- _Task goal_
The response must consist of the records below, copied exactly.

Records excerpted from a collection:
= Beginning of Section =

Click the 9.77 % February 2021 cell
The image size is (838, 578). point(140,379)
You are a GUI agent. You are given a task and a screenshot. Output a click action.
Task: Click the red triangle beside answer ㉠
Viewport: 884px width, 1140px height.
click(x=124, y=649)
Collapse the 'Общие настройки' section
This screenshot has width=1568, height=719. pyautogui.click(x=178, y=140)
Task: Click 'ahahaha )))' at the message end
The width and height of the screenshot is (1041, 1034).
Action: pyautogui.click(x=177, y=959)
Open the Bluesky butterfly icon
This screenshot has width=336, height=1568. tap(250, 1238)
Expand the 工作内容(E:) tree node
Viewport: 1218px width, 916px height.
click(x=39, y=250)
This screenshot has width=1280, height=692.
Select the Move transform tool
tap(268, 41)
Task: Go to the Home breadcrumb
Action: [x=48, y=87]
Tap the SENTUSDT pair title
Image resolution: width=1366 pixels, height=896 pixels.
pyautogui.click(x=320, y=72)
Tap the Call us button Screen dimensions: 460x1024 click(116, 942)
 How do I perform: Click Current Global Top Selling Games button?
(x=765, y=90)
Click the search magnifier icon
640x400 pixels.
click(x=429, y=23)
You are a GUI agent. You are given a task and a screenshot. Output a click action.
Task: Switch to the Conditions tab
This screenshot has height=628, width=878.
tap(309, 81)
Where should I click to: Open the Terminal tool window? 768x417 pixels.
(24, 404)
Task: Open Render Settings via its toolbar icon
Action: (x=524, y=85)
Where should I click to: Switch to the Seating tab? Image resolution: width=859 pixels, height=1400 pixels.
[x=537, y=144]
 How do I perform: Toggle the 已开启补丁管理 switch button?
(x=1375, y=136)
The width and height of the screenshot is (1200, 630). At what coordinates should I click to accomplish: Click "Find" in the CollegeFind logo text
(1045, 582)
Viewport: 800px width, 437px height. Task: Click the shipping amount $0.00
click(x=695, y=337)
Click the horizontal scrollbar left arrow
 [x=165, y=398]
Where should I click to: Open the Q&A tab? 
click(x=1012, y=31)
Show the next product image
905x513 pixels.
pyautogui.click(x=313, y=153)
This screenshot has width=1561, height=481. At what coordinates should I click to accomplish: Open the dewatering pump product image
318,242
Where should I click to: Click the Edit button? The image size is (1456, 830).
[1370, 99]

= End of Section =

- _Response_
Click the 9.77 % February 2021 cell
The image size is (838, 578). point(140,379)
You are a GUI agent. You are given a task and a screenshot. Output a click action.
Task: Click the red triangle beside answer ㉠
Viewport: 884px width, 1140px height.
click(x=124, y=649)
Collapse the 'Общие настройки' section
This screenshot has width=1568, height=719. pyautogui.click(x=178, y=140)
Task: Click 'ahahaha )))' at the message end
The width and height of the screenshot is (1041, 1034).
Action: pyautogui.click(x=177, y=959)
Open the Bluesky butterfly icon
This screenshot has width=336, height=1568. tap(250, 1238)
Expand the 工作内容(E:) tree node
Viewport: 1218px width, 916px height.
click(x=39, y=250)
This screenshot has width=1280, height=692.
Select the Move transform tool
tap(268, 41)
Task: Go to the Home breadcrumb
Action: [x=48, y=87]
Tap the SENTUSDT pair title
Image resolution: width=1366 pixels, height=896 pixels.
pyautogui.click(x=320, y=72)
Tap the Call us button Screen dimensions: 460x1024 click(116, 942)
 How do I perform: Click Current Global Top Selling Games button?
(x=765, y=90)
Click the search magnifier icon
640x400 pixels.
click(x=429, y=23)
You are a GUI agent. You are given a task and a screenshot. Output a click action.
Task: Switch to the Conditions tab
This screenshot has height=628, width=878.
tap(309, 81)
Where should I click to: Open the Terminal tool window? 768x417 pixels.
(24, 404)
Task: Open Render Settings via its toolbar icon
Action: (x=524, y=85)
Where should I click to: Switch to the Seating tab? Image resolution: width=859 pixels, height=1400 pixels.
[x=537, y=144]
 How do I perform: Toggle the 已开启补丁管理 switch button?
(x=1375, y=136)
The width and height of the screenshot is (1200, 630). At what coordinates should I click to accomplish: Click "Find" in the CollegeFind logo text
(1045, 582)
Viewport: 800px width, 437px height. Task: Click the shipping amount $0.00
click(x=695, y=337)
Click the horizontal scrollbar left arrow
 [x=165, y=398]
Where should I click to: Open the Q&A tab? 
click(x=1012, y=31)
Show the next product image
905x513 pixels.
pyautogui.click(x=313, y=153)
This screenshot has width=1561, height=481. At what coordinates should I click to accomplish: Open the dewatering pump product image
318,242
Where should I click to: Click the Edit button? The image size is (1456, 830).
[1370, 99]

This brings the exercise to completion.